Justice, who "Serves up Justice" is like 7' tall and weighs 300lbs. This dude is sca-ry. I think his only event was shooting tennis balls in Assault, because, as my friend pointed out, were he to actually hit someone he may just actually cause their death.

Fury seemed to be pretty skilled, and one of the best all around Gladiators. NBC claims that "Hell hath no fury like....Fury." Yes, the writers are on strike. She has this "signature move" on Hang-Tough were she like wraps her legs around your waist and hangs upside down. Very hot. According to the announcer, she was using "her Gladiator experience." Yes, because this isn't the first episode or anything.

Toa is like some stereotypical tattooed tribal Maori warrior dude, who seemed sort of authentic, right down to his corny but yet kind of intimidating tribal yells.

One thing that watching the new Gladiators reminds one of is just how lame the actual events were/are. The old favorites were back: Powerball, Joust, The Wall, The Gauntlet, and Assault, among others. They remained surprising unchanged in the "don't mess with a good thing" fashion I suppose. The new events were surprisingly unimaginative. There was Earthquake, which was just wrestling on a tilting platform. Hit and Run, which was dodging large balls while running across a bridge. And Pyramid, in which contestants had to run up a stack of pads, in what is surely the lamest gladiator event ever. I don't think anyone will ever win this one, although there was a lot of sexy groping and rolling involving Crush.

The Eliminator is revamped, and is the best improvement of the show. Unlike the very un-challenging Eliminator of the past, that eliminated no one, this version was a total ass-kicker. Some people couldn't even finish - they lay in agony at the foot of the "Travelator" treadmill. It left a Marine bloodied as she fell into the water. (Quoth the commentator: "That Marine just joined the Navy!" ...never mind the fact that Marines ARE in the Navy.)
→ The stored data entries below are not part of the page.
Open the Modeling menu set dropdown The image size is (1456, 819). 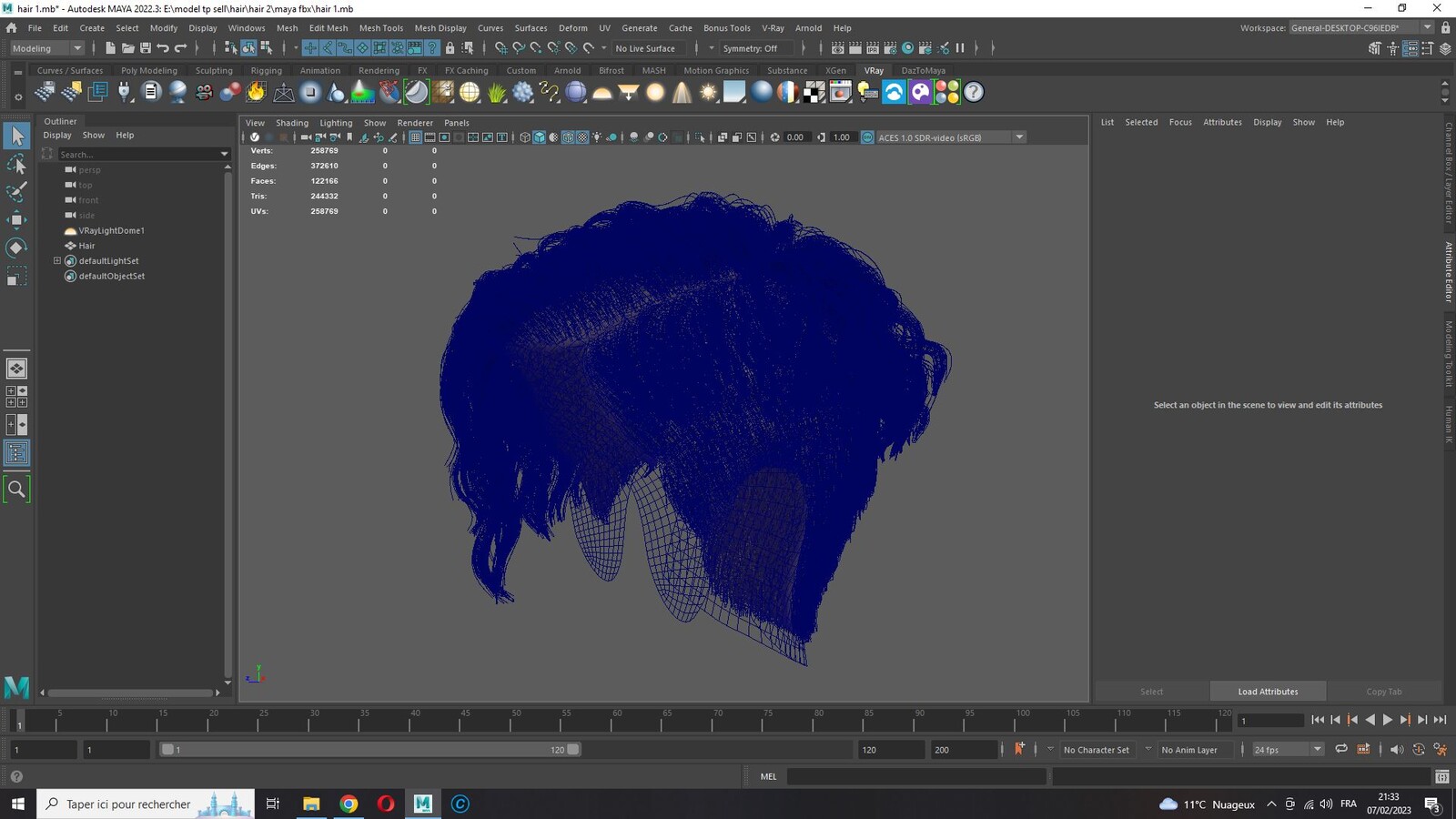46,48
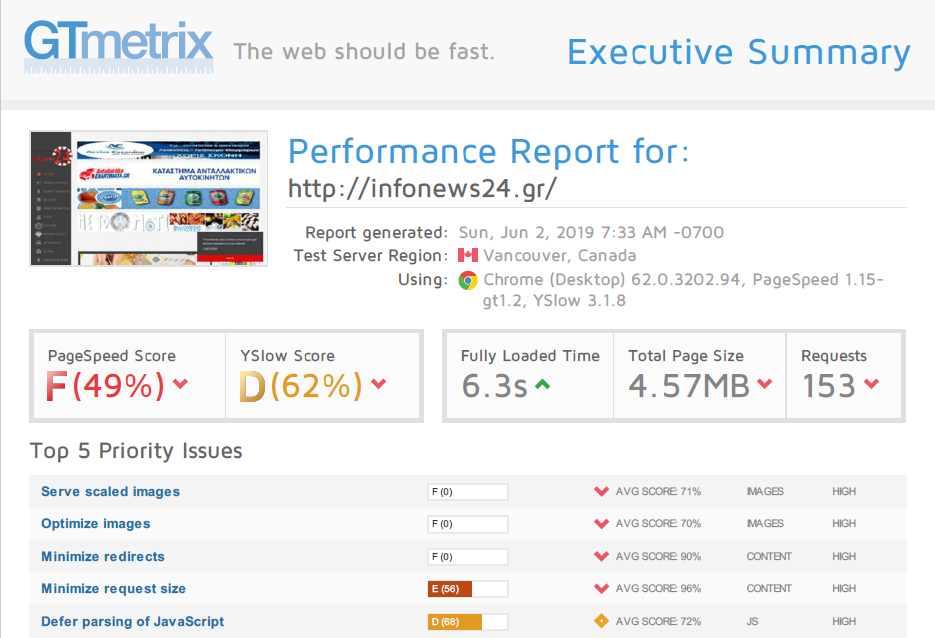
Task: Click red arrow beside 4.57MB page size
Action: tap(765, 385)
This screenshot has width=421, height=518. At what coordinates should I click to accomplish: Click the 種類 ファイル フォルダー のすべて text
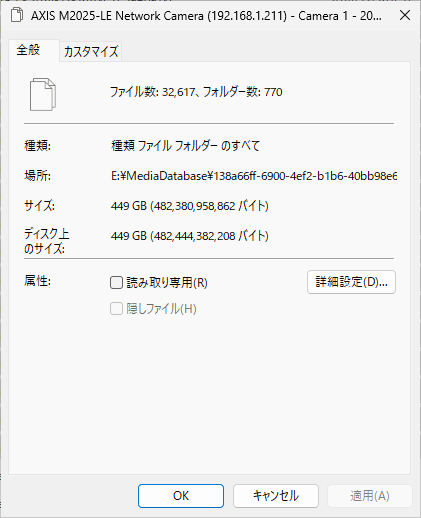185,146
The old American Gladiators tread the line carefully between awesomeness and stupidness, but it felt real. There was real heart behind it. This version leaned more towards the spectacle. It was primetime shiny-ness and fakeness, almost like watching the WWE. Despite the shows downfalls, American Gladiators will always find a place on my television, and I will be tuning in tomorrow, for a ridiculous 3rd hour of its premiere.